■ TASK DESCRIPTION ■
Copy out every line below that contains the word "window".

■ EXTRACTED DATA ■
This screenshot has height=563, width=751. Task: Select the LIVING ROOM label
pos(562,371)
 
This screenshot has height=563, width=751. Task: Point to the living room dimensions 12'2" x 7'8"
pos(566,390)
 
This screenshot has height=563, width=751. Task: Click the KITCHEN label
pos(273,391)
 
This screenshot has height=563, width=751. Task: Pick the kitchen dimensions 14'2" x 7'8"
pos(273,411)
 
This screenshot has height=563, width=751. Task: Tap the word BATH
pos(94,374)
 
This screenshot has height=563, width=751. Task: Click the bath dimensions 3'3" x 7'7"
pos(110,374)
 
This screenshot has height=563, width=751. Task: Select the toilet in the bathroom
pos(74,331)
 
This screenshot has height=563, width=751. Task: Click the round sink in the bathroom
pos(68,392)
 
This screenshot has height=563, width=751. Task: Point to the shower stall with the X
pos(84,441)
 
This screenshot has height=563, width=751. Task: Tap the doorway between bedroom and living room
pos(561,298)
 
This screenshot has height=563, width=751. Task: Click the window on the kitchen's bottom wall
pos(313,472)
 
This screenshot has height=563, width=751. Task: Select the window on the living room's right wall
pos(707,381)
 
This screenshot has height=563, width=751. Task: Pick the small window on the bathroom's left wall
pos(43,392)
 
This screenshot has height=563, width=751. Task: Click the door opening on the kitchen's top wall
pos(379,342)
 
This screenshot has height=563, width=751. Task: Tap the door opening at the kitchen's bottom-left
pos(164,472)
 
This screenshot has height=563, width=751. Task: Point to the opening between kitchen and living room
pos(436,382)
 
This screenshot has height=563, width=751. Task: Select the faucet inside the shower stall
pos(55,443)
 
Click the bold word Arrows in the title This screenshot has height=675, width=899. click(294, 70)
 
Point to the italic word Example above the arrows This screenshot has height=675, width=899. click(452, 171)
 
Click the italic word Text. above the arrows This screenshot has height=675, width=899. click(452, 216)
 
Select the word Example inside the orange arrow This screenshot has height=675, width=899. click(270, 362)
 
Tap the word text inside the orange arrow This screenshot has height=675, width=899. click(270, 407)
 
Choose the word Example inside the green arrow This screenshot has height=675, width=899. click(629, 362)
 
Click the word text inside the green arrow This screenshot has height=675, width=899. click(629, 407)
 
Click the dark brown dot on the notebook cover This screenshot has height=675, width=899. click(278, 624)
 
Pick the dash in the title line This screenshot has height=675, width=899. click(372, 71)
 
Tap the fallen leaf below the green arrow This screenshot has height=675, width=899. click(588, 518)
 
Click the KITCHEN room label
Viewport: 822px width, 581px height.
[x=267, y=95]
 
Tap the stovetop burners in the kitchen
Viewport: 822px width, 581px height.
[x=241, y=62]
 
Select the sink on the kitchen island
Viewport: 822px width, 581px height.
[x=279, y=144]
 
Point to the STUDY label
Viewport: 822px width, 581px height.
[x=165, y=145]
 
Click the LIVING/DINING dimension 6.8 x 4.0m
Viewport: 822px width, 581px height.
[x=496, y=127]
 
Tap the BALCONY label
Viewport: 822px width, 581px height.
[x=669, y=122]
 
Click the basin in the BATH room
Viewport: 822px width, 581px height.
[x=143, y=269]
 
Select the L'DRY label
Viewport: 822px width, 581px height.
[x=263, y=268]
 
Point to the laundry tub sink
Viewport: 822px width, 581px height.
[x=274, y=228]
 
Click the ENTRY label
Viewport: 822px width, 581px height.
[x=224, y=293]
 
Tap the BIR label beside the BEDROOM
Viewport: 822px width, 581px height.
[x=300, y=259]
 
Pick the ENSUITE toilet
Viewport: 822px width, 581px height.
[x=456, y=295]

■ ANSWER FOR THIS EXERCISE ■
This screenshot has height=563, width=751. Task: Click the window on the kitchen's bottom wall
This screenshot has height=563, width=751. Task: Select the window on the living room's right wall
This screenshot has height=563, width=751. Task: Pick the small window on the bathroom's left wall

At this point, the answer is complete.